▸ **TASK ITEM**
From the listing below, copy only the lines running from the line that contains "Categories (99, 248)" to the line that contains "[Magnificent Items from Japan (Team Wakon Japan) on Pinterest]", both included.
══════════════════════════════
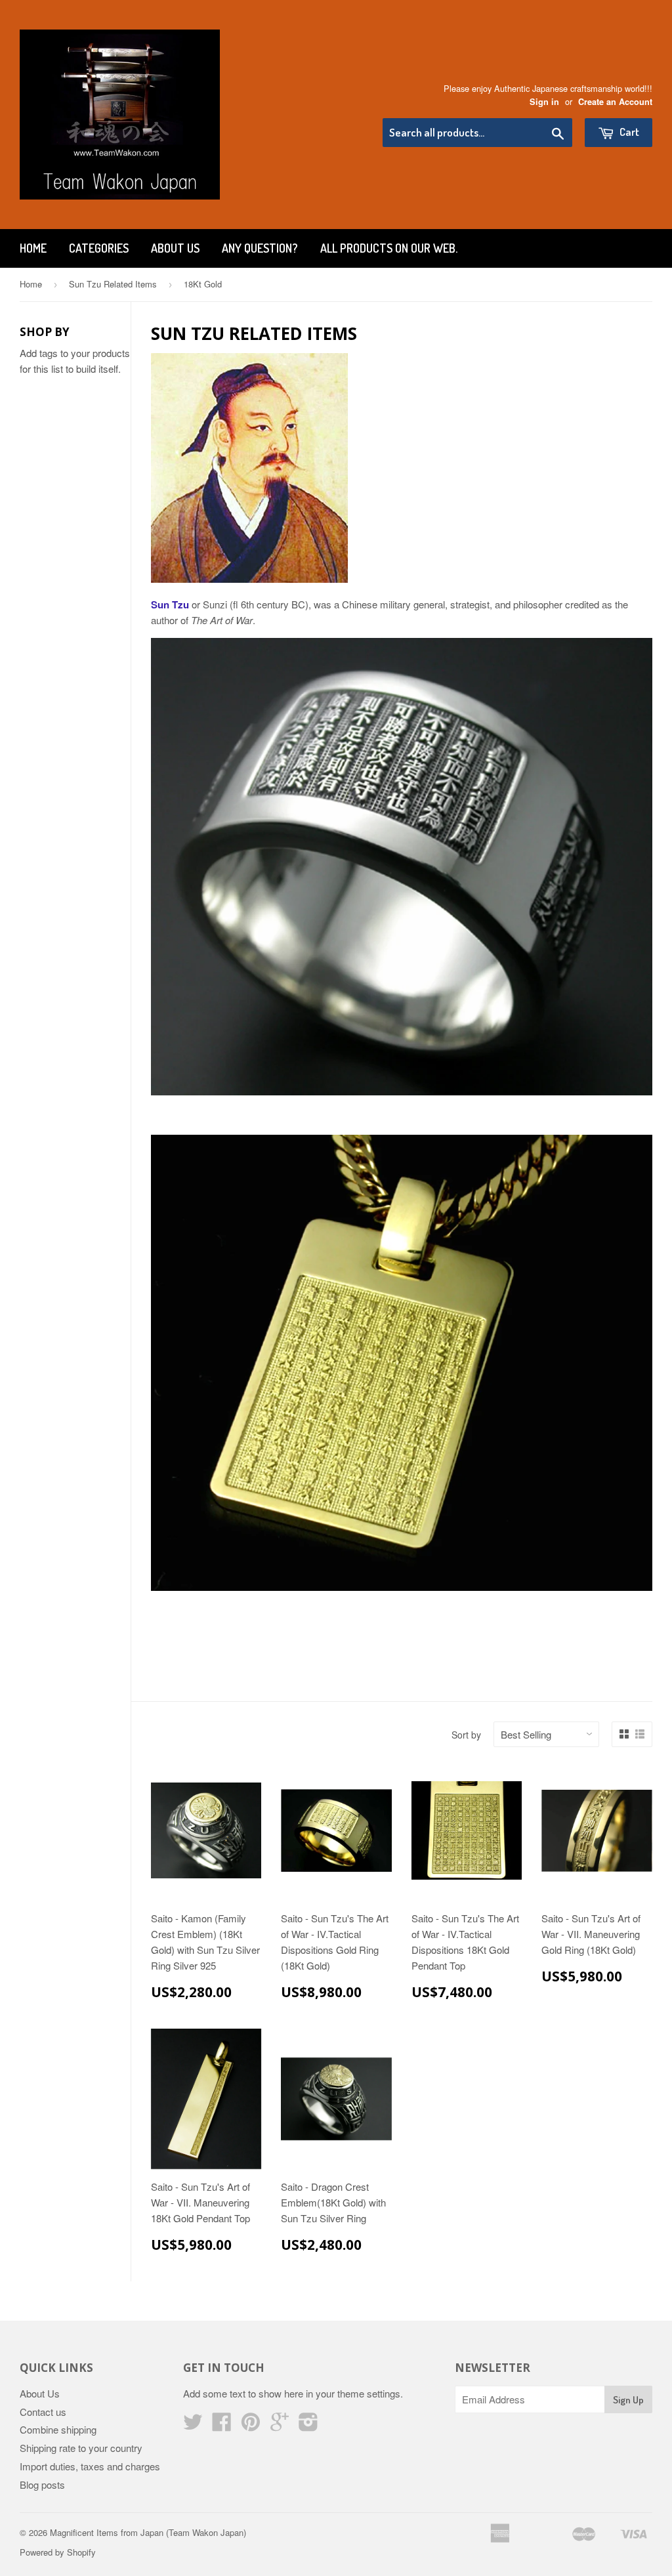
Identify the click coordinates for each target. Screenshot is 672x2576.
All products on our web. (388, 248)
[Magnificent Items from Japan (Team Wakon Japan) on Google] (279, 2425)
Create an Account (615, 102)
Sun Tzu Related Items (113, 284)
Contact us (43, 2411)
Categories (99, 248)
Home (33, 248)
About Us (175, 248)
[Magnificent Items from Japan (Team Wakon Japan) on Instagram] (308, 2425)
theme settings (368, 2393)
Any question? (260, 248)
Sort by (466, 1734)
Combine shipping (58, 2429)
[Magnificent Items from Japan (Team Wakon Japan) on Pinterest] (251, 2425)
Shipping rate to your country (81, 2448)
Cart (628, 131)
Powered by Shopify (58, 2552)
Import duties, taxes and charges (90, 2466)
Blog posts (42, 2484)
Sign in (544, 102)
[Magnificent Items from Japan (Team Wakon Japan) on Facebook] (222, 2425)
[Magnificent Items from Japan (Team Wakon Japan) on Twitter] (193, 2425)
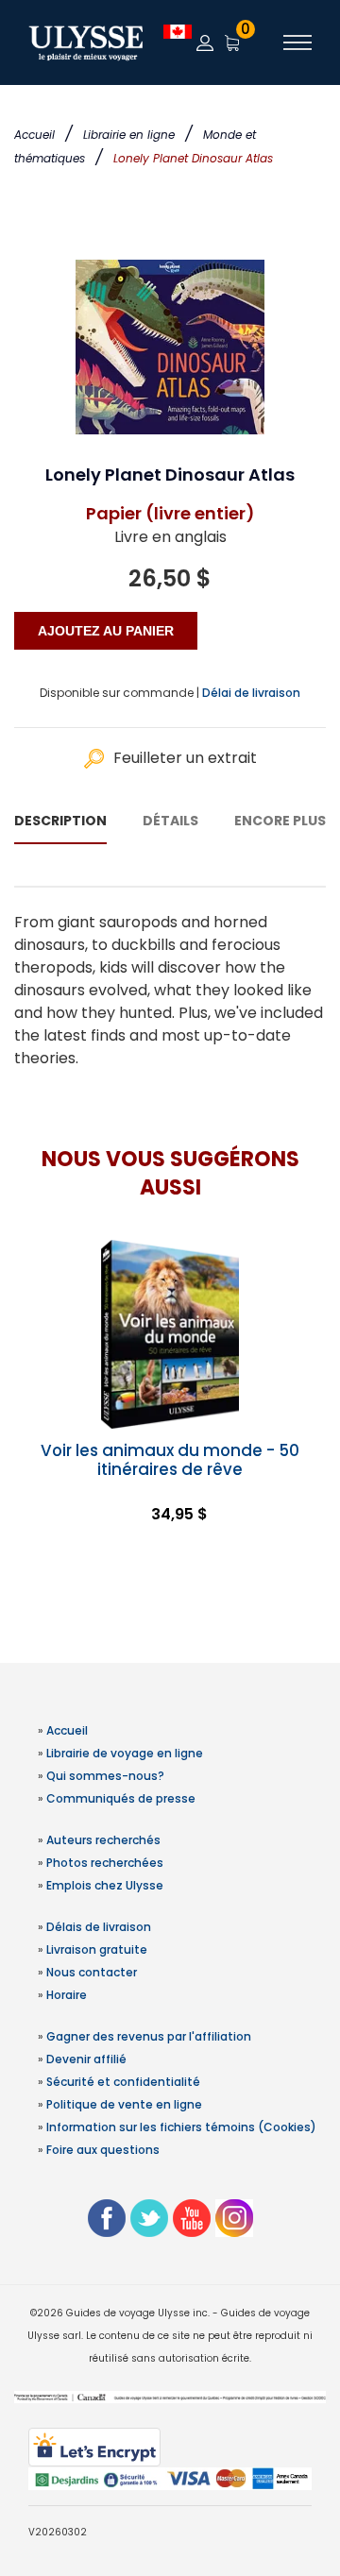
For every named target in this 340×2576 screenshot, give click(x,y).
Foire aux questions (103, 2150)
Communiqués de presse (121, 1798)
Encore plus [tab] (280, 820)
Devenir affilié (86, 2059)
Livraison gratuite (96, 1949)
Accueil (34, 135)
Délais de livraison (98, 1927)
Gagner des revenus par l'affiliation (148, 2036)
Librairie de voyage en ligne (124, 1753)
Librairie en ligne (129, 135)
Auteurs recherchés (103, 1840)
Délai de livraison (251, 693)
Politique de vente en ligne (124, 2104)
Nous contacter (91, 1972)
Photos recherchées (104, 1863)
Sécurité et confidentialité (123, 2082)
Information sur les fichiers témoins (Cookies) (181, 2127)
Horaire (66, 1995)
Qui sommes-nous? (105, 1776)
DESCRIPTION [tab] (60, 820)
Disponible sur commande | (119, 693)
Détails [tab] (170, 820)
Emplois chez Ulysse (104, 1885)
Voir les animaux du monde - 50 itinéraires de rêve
══════════════════════════════
▸ **YOUR RESPONSE**
Categories (99, 248)
Home (33, 248)
About Us (175, 248)
[Magnificent Items from Japan (Team Wakon Japan) on Instagram] (308, 2425)
theme settings (368, 2393)
Any question? (260, 248)
Sort by (466, 1734)
Combine shipping (58, 2429)
[Magnificent Items from Japan (Team Wakon Japan) on Pinterest] (251, 2425)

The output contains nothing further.